GoPro Hero3 Black Edition
GoPro needs almost no introduction. They are the most popular action cam in the market and even the founder is heavily rooted in the auto industry supporting Formula D, Indy and more. The Hero3 Black Edition is their latest and greatest invention. It’s smaller and lighter than their previous model and the video/image resolution and available frame rates are the best a regular consumer can get. Its f/2.8 170-degree wide-angle lens is super sharp and offers the least amount of distortion—the video is even clear in low light conditions. It captures full frame 1080P video at 60fps, but can be slowed down all the way to 240fps at 480P quality. The Hero3 Black Edition can also get quality crazy with the ability to record at 4K, 2.7K and 1440P. The still photos are possibly the best as well at 12-megapixel.
What we like: There’s a reason everyone and their mama uses a GoPro. While it might take a little longer to learn how to use, they have the best video and photo performance in the game.
Win a GoPro!
Win a GoPro!
In addition to the Black Edition Hero3, GoPro also offers a Silver and White Edition. The Silver ($299.99) is virtually the same camera as the Hero2 recording 1080P video at 30fps. But it doesn’t come with all the bells and whistles of the Black Edition, like the remote. The White Edition ($199.99) is one step down lacking the photo capabilities of both. But don’t get us wrong… both are still great cameras. And since we believe we can find the next M. Night Shyamalan (the director of The Village), we’ll be giving away one of each GoPro to three lucky readers. Just e-mail us at email@example.com and tell us your next great video idea!
Liquid Image EGO
Liquid Image is recognized more for their built-in goggle cams that are widely used by snowboarders and off-roaders. The EGO is their answer to a standalone sports cam. It’s the smallest and lightest of the bunch, making it super easy to travel with and a breeze to mount. The 135-degree wide-angle, f/3.2 lens offers decently sharp 1080P video at 30fps. While it’s not as advanced and clear as a GoPro or Contour, the EGO is an excellent beginner camera to get started with.

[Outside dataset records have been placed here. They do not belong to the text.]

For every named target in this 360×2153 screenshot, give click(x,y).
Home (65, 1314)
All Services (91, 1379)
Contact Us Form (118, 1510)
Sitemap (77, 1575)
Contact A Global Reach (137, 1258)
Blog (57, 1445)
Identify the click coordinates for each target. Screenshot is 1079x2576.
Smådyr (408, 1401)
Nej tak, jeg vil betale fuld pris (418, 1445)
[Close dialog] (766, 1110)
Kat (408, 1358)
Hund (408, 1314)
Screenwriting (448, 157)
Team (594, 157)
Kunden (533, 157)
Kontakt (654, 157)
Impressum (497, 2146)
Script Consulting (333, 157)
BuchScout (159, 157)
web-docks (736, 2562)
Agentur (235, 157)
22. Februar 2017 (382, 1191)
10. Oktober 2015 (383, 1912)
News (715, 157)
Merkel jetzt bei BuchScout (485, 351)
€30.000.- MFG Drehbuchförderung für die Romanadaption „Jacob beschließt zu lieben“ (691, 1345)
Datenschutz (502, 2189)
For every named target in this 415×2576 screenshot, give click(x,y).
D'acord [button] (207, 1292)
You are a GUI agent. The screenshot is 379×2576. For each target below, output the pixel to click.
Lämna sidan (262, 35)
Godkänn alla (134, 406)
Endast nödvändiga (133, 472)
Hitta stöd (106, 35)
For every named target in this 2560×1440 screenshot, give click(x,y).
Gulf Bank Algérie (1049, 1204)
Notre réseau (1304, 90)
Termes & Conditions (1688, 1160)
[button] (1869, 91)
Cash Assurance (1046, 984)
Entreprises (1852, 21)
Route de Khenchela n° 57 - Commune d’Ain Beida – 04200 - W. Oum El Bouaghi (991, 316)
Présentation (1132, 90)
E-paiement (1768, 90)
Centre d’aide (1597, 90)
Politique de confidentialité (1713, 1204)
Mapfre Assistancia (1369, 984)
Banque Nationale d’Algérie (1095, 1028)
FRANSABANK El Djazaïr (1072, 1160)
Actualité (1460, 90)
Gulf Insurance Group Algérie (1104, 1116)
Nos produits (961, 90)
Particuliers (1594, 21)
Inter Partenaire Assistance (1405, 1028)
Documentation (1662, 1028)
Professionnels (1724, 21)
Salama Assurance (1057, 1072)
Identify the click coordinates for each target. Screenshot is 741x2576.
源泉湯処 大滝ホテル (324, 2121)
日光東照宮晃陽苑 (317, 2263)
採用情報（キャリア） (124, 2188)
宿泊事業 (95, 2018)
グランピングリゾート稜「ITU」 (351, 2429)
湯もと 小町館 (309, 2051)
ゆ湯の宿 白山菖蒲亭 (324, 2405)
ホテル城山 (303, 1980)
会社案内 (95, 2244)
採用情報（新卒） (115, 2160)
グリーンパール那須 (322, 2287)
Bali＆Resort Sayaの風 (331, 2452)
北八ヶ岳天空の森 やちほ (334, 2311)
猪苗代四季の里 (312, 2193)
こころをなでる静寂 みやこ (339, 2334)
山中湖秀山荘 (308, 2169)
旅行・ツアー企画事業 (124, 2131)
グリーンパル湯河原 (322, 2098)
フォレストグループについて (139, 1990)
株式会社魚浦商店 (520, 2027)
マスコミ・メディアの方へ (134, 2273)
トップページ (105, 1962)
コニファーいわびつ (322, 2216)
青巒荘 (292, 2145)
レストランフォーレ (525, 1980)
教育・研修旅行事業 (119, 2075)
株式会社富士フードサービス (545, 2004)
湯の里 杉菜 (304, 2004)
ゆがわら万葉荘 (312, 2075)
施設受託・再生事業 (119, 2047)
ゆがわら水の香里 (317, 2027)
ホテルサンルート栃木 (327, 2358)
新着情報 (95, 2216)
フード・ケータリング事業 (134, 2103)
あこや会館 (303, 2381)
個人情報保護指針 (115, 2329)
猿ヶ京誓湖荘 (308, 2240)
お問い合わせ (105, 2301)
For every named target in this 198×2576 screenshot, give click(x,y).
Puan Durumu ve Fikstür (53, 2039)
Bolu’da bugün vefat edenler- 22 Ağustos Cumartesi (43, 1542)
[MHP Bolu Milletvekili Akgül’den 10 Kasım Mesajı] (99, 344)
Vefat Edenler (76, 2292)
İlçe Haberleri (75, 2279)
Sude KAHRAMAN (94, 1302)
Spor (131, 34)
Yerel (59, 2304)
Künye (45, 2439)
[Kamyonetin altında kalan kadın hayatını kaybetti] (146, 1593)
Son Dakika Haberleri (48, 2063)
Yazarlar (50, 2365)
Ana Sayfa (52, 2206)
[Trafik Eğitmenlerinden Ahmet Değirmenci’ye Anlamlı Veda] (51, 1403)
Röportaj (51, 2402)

What we like: So easy to use, you don’t really need to read the manual. The HD video quality is good enough for the average YouTuber. Plus, your girlfriend will think it looks cute. You can even tell her it comes in five different colors.
Words of Advice
We asked Ben Abrams from eGarage.com to give us advice when using these action cameras. Since he uses his personal Contour cameras on the regular, he came up with ten tips to help you:
- Vibration is the enemy of good footage. Make sure that you have a stable and tight mounting point.
- Stay away from loose body panels and stay close to body seams.
- Suction cup mounts don’t stick to decals. Paint is better, glass is best.
- When available, use the lasers or Wi-Fi/Bluetooth feed to frame your shot.
- Move the camera around to get different perspectives. Get creative with placement.
- Periodically check the lens for debris or moisture, especially in the rain.
- Adjust settings on camera to turn off when not in use. Conserve battery.
- Use pre-programmed switches or Wi-Fi/Bluetooth to adjust for lighting, changes in resolution or frame rate.
- Dump files off camera often, if possible.
- Don’t film uninteresting perspectives. At least, not for too long!
One of the best in the biz, the Contour +2 captures super crisp video and is also surprisingly easy to use. It delivers 1080P HD at 30 frames per second (fps) with a 135-degree wide-angle view, but can also shoot 120fps in 480P for super slow motion footage. The Contour +2 uses Bluetooth to connect to your phone and unlike the other cams, records GPS location and speed data. Fancy! Lastly, on the tip of camera, you can actually rotate 270-degrees to get the angle you want—so even if you mount it poorly, you can correct the angle with ease.
What we like: Quality is top notch. Its shape lends itself to less wind noise and is perfect for helmets. We also dig the rotating barrel that lets you align your videos better than the other cams.